Work instructions
Please set down every entry again exactly as it stands, without the pictures.

[Saved data entries]

_ _ _ _ _ _ _

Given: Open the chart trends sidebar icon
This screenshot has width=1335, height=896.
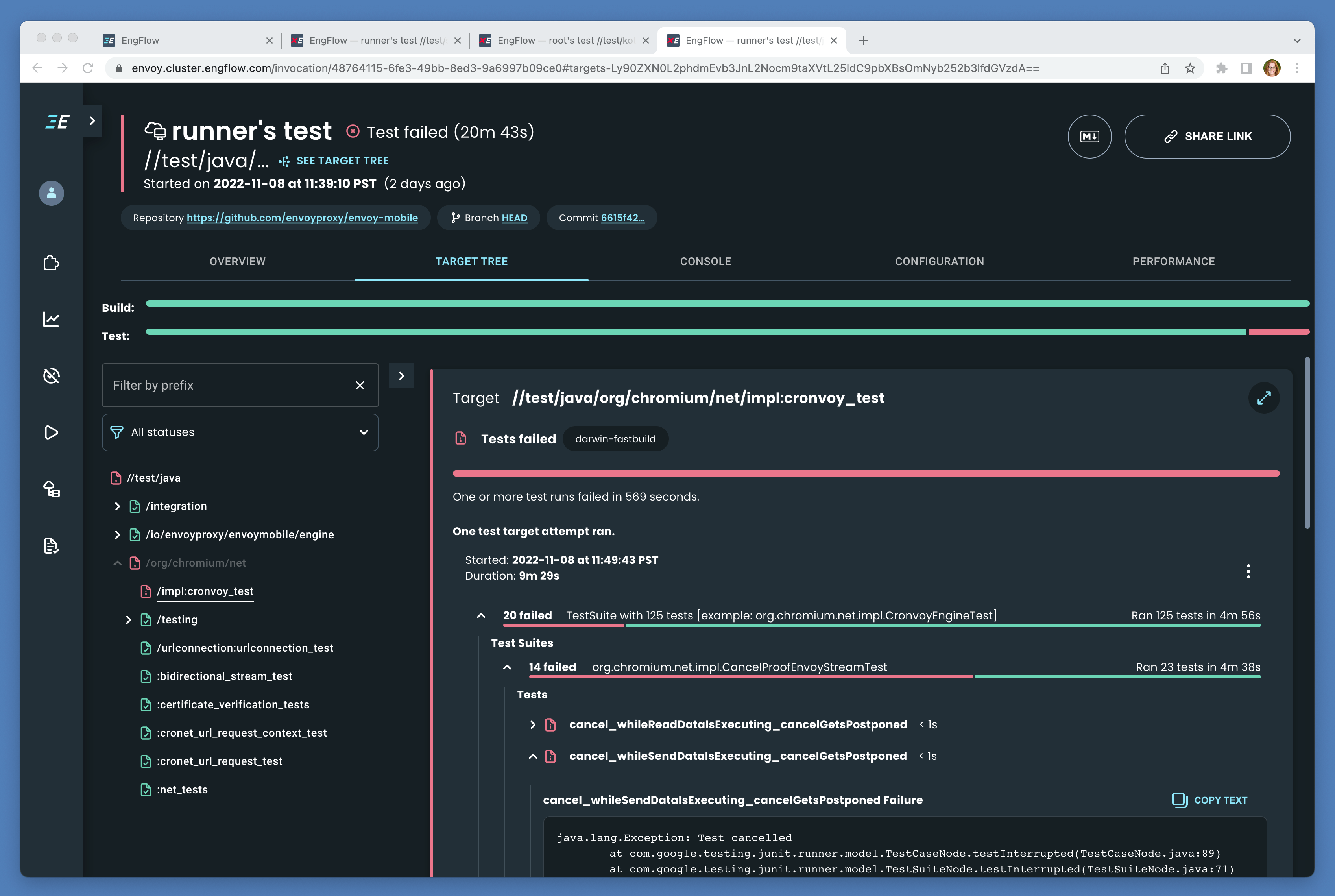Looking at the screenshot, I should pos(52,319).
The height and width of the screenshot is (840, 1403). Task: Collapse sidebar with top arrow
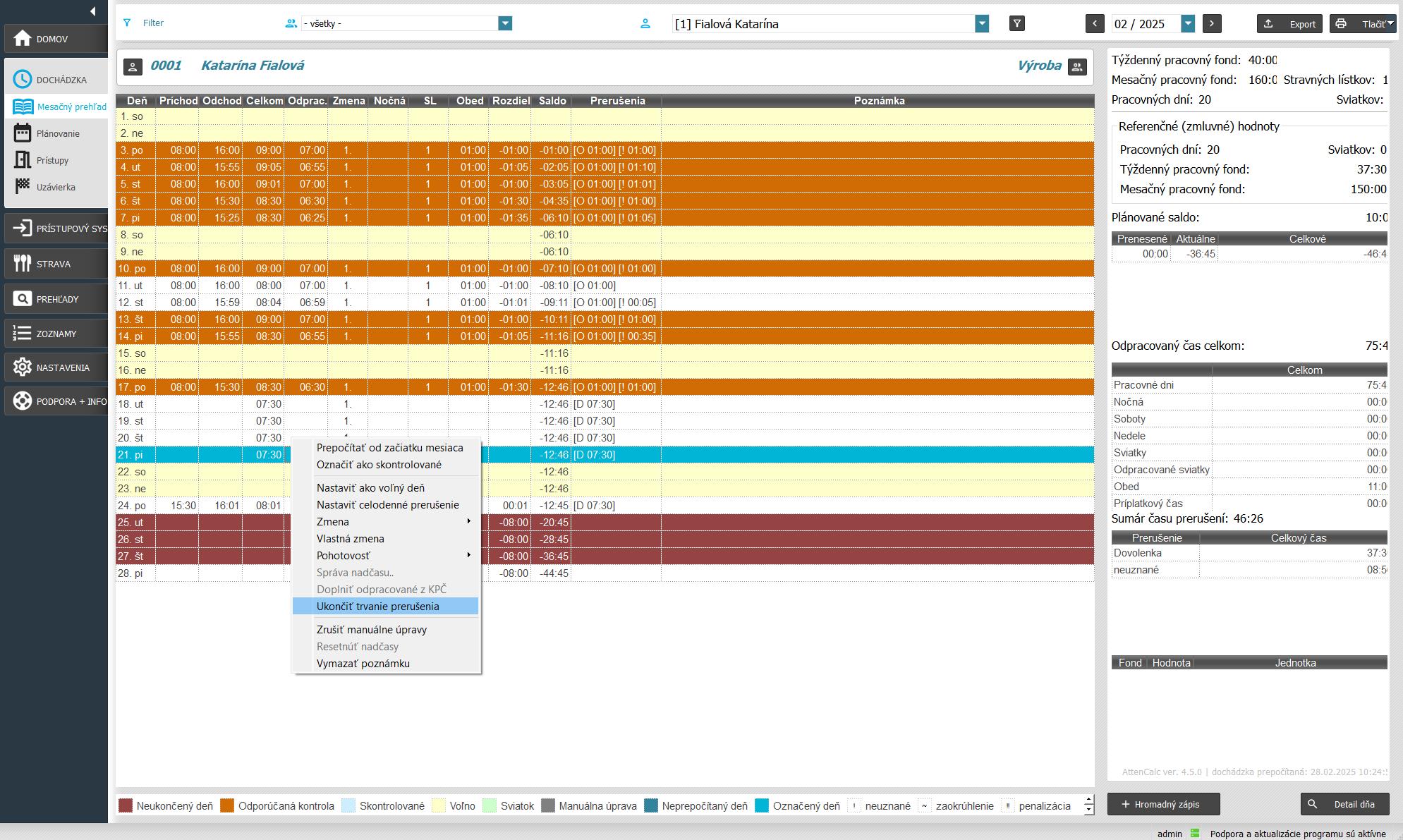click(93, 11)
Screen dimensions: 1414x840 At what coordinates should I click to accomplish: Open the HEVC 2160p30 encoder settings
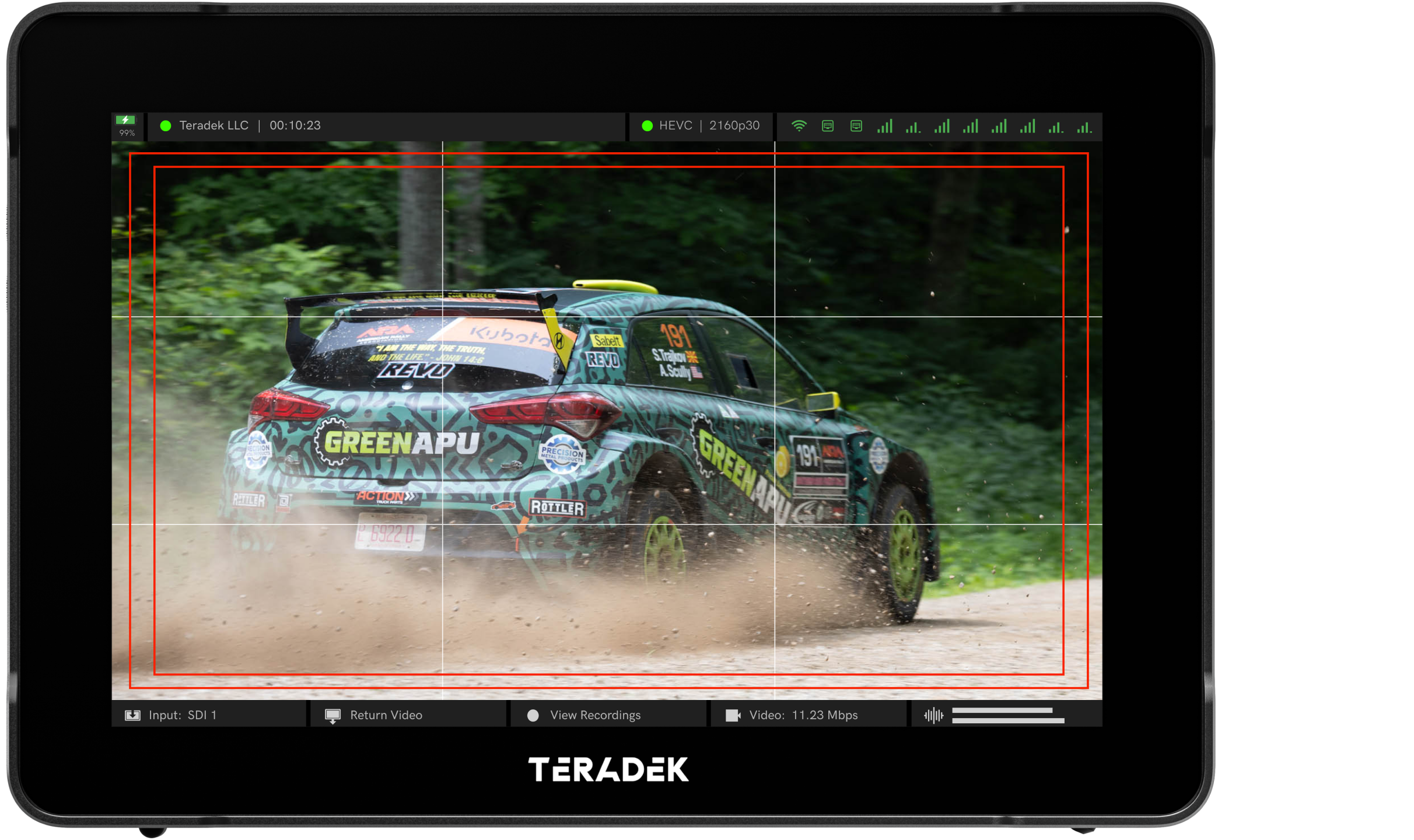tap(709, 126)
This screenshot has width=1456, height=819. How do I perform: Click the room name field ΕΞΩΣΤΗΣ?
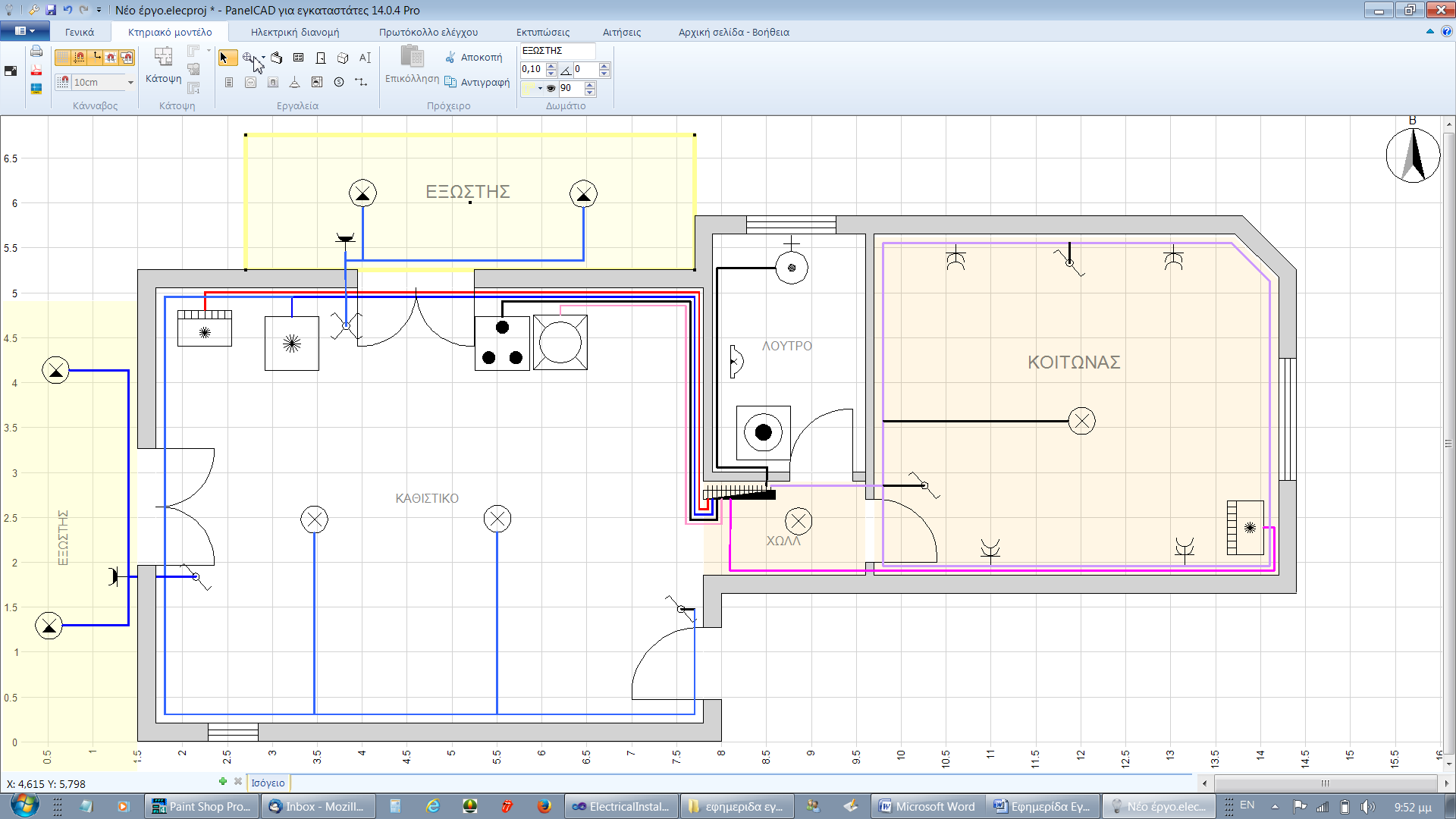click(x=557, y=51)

_ _ _ _ _ _ _

The completed task
Given: Open the chart trends sidebar icon
This screenshot has width=1335, height=896.
Looking at the screenshot, I should pos(52,319).
The height and width of the screenshot is (840, 1403). Task: Collapse sidebar with top arrow
click(93, 11)
Screen dimensions: 1414x840 At what coordinates should I click to accomplish: Open the HEVC 2160p30 encoder settings
tap(709, 126)
This screenshot has width=1456, height=819. How do I perform: Click the room name field ΕΞΩΣΤΗΣ?
click(x=557, y=51)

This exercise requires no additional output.